Taking the decision to relocate to a new country can change the course of a person's future. Yet it will entail sacrifices. The person or family relocating must leave behind their home, work, friends and family and rebuild their lives in a new place where the language and culture may be unfamiliar. To make this upheaval worthwhile there must be a powerful reason drawing them to the new location, pushing them to leave the current one, or both.

"For a lot of my clients, it is a real defining moment to move to the United States because they are able to access opportunities that they may not have had in their home countries," says Theda Fisher, a partner in our New York immigration team.

Many of those whose moves we have supported are following a dream. One European client who had hit on an innovative technology concept signed up to an incubator scheme in California. With our help he relocated his young family, launched the business and is leading in his field.

Others move for their families' sake. One father who recently received his green card was delighted to report that his 21-year-old son had been awarded a place on a prestigious Masters programme, and an internship at a pharmaceutical company.

"I think that a lot of people move for their children," says Theda. "Those are the happiest cases because they have a goal for their family and they're looking for a place where they can achieve that."

Education has always drawn families to Europe and, in particular, the UK. However, simply enrolling your child in a boarding school and being separated by a 12-hour flight is increasingly been seen as an unattractive option for many families and the pandemic has compounded this view. Consequently, more and more parents are accompanying their children to the UK. One couple who enrolled their children in top UK boarding schools decided to move to London. With business interests remaining in Hong Kong, the length of their stay undetermined and one parent who had never visited the UK before, this was a complex move and our team needed to advise in depth on everything from tax planning to property.

I think that a lot of people move for their children. Those are the happiest cases because they have a goal for their family and they're looking for a place where they can achieve that.

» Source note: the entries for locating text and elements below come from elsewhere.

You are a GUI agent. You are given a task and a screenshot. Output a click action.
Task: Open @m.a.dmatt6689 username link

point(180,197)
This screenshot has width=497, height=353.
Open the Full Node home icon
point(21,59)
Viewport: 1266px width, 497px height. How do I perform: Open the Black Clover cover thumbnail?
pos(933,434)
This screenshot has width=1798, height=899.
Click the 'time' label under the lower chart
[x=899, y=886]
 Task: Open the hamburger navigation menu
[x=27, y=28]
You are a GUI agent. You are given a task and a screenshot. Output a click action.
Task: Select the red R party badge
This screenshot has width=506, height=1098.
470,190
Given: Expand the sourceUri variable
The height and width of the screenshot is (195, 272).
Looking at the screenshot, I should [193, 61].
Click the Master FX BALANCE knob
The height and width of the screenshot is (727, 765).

"If people are well prepared then the relocation will go more smoothly," says Katie Graves, a partner in our Hong Kong private client team. "With planning you can have greater flexibility, adapting the length of your stay until the children are settled, finish school or university or even allow the move to become permanent – especially with a wider range of visas on offer."

"We have always seen a steady stream of people from Hong Kong, the People's Republic of China and Southeast Asia wanting to go to the UK, particularly for their children's education, and I only see this trend increasing in the future", she says.

Many of those in the US and UK have also become disillusioned by the rise of nationalist sentiment, with Brexit driving some Europeans out of the country and forcing others to formalise their status for the first time. "Brexit has affected everyone, including billionaires and European royalty," says Tracy Evlogidis, partner and head of immigration in London. "People who have been here for years are suddenly finding that if they want to open a bank account, register with a doctor or put their child into school they have to show their right to be in the UK. It's an alien concept and can be quite emotional."

Yet Tracy and her team also see people moving for happy reasons. "It's always a defining moment when someone gets married and we see a lot of people coming to marry a UK spouse," she says. "We recently helped a well-known British actor to get a visa for his wife to join him here. And I had a nice message from two academics saying how grateful they were that we'd fast-tracked their application, because otherwise they would have been separated during the pandemic."

On the flipside, a relocation can also precipitate the end of a relationship. Following an illness, a British entrepreneur decided to sell his business and start a new life in Rome. He wanted to learn more about art and history, and stood to benefit from the Italian tax regime, which is now very favourable to foreigners. His wife, however, did not wish to move. "A relocation can represent a turning point for one member of a couple but not the other. If they are unable to reach a compromise then it is difficult to overcome that, but there is always a way to move forward" says Giulia Cipollini, a private client partner in Milan. "We have to be very adaptable to meet our clients' needs even as their circumstances change."

Another UK client who fell in love with a tiny Venetian island was forced to choose between his new home and his collection of classic cars. "It is not allowed to drive on the island so we had to arrange somewhere else in Italy for him to keep his cars," says Giulia. However, he quickly adapted to his situation and is now acquiring a classic motor boat. Those who are adventurous enough to relocate tend to discover new passions wherever they go.